PowerAuth Cloud Monitoring
The PowerAuth Cloud (PAC) is instrumented for monitoring and observability. It exposes:
- Prometheus-compatible metrics
- Application logs with distributed tracing correlation
- Standard Spring Boot health and probe endpoints
Observability is provided by the Spring Boot framework with support for Prometheus. All standard configuration options and built-in metrics are available. These capabilities are available out of the box in all environments; only integration with your monitoring stack (Prometheus, logging, Kubernetes, etc.) is required. Optionally, you can connect PowerAuth Cloud to an observability platform supporting OpenTelemetry (OTEL).
Health Checks & Probes
The service exposes standard Spring Boot Actuator health endpoints for use by load balancers and orchestration platforms (such as Kubernetes). All endpoints are enabled, when authenticated with the ADMIN or MONITORING role, you may see details.
Endpoints
- Overall health
GET /powerauth-cloud/actuator/health - Liveness probe
GET /powerauth-cloud/actuator/health/liveness - Readiness probe
GET /powerauth-cloud/actuator/health/readiness
Metrics (Prometheus)
By default, the metrics are not enabled in PowerAuth Cloud. Please note that PowerAuth Cloud consists of several internal components and single actuator endpoint is not possible.

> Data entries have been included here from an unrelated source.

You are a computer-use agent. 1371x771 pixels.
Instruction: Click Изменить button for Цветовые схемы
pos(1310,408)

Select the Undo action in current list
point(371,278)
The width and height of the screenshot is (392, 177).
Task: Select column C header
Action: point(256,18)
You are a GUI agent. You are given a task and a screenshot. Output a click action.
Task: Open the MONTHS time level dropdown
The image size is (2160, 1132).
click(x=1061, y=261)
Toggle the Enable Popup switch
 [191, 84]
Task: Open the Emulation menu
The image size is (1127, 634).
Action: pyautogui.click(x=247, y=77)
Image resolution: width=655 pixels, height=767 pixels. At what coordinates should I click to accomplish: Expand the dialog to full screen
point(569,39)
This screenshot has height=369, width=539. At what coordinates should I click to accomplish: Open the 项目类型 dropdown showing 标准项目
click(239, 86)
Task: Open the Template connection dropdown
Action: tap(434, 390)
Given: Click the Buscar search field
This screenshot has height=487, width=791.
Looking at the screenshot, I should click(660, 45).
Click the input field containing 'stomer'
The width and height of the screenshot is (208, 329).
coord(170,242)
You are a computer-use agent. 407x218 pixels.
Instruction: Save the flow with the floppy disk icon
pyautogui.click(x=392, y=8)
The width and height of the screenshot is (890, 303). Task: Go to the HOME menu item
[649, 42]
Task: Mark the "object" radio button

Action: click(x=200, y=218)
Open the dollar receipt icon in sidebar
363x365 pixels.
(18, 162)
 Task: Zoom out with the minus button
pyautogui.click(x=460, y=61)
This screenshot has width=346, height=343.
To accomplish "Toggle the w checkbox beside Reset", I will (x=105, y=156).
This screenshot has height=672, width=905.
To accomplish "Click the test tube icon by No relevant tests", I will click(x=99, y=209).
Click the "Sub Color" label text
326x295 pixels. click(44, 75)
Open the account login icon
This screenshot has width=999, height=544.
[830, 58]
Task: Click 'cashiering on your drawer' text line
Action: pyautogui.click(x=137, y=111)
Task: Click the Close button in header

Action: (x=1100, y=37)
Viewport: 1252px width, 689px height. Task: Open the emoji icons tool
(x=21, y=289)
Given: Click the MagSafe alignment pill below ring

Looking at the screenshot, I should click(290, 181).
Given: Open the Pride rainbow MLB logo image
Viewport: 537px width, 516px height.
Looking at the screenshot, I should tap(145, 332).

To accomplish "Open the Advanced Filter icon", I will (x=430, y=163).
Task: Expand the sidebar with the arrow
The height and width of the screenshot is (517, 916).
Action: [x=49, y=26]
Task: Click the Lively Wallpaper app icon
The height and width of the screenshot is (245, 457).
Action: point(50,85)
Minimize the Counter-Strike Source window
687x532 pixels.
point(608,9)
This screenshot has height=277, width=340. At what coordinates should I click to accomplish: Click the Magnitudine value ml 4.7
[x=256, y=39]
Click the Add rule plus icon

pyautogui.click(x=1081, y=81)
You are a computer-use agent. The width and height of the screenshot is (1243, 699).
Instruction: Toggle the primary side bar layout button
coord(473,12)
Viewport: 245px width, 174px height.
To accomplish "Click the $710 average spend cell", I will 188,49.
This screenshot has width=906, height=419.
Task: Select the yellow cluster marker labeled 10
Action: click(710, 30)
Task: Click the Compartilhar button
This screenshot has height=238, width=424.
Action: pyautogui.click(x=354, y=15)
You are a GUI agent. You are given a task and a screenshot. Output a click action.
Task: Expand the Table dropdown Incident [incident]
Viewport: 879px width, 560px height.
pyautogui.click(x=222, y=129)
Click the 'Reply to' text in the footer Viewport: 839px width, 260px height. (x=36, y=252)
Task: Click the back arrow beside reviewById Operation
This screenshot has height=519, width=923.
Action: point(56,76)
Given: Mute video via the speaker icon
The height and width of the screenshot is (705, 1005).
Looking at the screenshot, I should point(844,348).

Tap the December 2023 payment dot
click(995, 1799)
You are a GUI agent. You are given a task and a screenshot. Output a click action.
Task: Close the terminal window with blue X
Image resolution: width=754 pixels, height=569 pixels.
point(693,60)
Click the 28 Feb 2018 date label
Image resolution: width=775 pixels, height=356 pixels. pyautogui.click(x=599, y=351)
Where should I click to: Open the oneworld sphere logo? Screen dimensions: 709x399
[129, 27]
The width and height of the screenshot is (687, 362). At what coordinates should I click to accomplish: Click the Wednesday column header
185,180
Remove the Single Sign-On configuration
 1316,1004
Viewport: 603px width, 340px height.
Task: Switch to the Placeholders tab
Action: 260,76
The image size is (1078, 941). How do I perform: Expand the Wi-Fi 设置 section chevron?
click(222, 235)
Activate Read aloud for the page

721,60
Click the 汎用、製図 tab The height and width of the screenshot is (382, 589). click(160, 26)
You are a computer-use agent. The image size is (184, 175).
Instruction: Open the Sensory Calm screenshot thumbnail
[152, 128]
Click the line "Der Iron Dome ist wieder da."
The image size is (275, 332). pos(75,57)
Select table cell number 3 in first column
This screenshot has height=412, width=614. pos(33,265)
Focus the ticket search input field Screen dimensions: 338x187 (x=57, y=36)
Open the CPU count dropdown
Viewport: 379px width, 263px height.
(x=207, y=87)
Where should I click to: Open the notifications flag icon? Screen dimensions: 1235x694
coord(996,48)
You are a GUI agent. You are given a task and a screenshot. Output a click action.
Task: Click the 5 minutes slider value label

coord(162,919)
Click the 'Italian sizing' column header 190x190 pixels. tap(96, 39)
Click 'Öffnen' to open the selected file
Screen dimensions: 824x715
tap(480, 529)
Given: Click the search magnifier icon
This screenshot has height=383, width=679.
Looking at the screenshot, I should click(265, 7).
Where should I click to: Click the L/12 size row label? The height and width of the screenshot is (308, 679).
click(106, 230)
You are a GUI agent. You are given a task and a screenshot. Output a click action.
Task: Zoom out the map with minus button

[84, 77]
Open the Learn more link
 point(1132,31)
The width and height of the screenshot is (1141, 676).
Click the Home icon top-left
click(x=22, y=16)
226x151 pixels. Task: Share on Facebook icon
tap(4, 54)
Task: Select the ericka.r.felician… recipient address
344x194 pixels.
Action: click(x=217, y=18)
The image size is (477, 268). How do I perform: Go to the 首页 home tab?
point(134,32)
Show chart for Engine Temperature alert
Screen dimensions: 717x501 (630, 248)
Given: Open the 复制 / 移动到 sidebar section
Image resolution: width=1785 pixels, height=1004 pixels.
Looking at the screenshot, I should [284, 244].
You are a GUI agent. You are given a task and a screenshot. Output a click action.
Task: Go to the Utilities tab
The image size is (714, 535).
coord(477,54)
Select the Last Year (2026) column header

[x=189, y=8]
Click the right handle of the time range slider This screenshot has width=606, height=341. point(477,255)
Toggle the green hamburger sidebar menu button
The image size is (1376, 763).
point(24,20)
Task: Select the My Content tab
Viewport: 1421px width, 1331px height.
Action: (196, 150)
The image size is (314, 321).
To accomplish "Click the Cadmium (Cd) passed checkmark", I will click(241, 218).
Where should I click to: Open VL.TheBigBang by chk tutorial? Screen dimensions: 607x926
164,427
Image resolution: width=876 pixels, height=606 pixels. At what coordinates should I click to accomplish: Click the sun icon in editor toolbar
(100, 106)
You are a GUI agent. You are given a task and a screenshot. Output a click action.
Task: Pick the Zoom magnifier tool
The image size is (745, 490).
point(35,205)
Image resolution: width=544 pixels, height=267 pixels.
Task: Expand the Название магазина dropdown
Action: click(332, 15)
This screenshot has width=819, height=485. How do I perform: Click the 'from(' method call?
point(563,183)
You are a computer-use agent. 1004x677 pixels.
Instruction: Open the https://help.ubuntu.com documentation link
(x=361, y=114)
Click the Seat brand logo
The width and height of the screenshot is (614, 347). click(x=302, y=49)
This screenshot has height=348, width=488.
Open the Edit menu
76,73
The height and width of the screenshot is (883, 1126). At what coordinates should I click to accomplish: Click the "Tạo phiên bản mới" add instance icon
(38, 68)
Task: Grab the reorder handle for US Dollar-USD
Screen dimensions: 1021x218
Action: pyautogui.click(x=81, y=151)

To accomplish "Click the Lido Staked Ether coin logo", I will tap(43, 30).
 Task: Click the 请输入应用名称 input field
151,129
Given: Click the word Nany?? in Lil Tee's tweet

If enabled the internal components exposes runtime metrics in Prometheus format via Spring Boot Actuator using the plain-text Prometheus exposition format.
Endpoints: PowerAuth Cloud Exposed at internal port 8000.
- Prometheus format
GET /powerauth-cloud/actuator/prometheus
- Spring Boot JSON format
GET /powerauth-cloud/actuator/metrics
Enrollment Server Exposed at internal port 8081.
- Prometheus format
GET /enrollment-server/actuator/prometheus
- Spring Boot JSON format
GET /enrollment-server/actuator/metrics
Push Server Exposed at internal port 8080.
- Prometheus format
GET /powerauth-push-server/actuator/prometheus
- Spring Boot JSON format
GET /powerauth-push-server/actuator/metrics
PowerAuth Server Exposed at internal port 8080.
- Prometheus format
GET /powerauth-java-server/actuator/prometheus
- Spring Boot JSON format
GET /powerauth-java-server/actuator/metrics
Configuration:
Set the following configuration properties to enable metric endpoints and their exposure over HTTP:
JAVA_OPTS=-Dpowerauth.service.scheduled.job.operationCleanup=600000 -Dmanagement.endpoint.metrics.enabled=true -Dmanagement.endpoint.prometheus.enabled=true -Dmanagement.endpoints.web.exposure.include=metrics,prometheus -Dmanagement.prometheus.metrics.export.enabled=true
You also need to export internal ports i.e. 8000, 8080 and 8081 to access the endpoints. Please note context /powerauth-cloud is protected by a configured authorization (i.e., Basic or OAuth)
JMX Exporter
The unified metrics can be gathered by JMX Exporter
1) Mount the JMX Exporter Java agent to directory /app/config/.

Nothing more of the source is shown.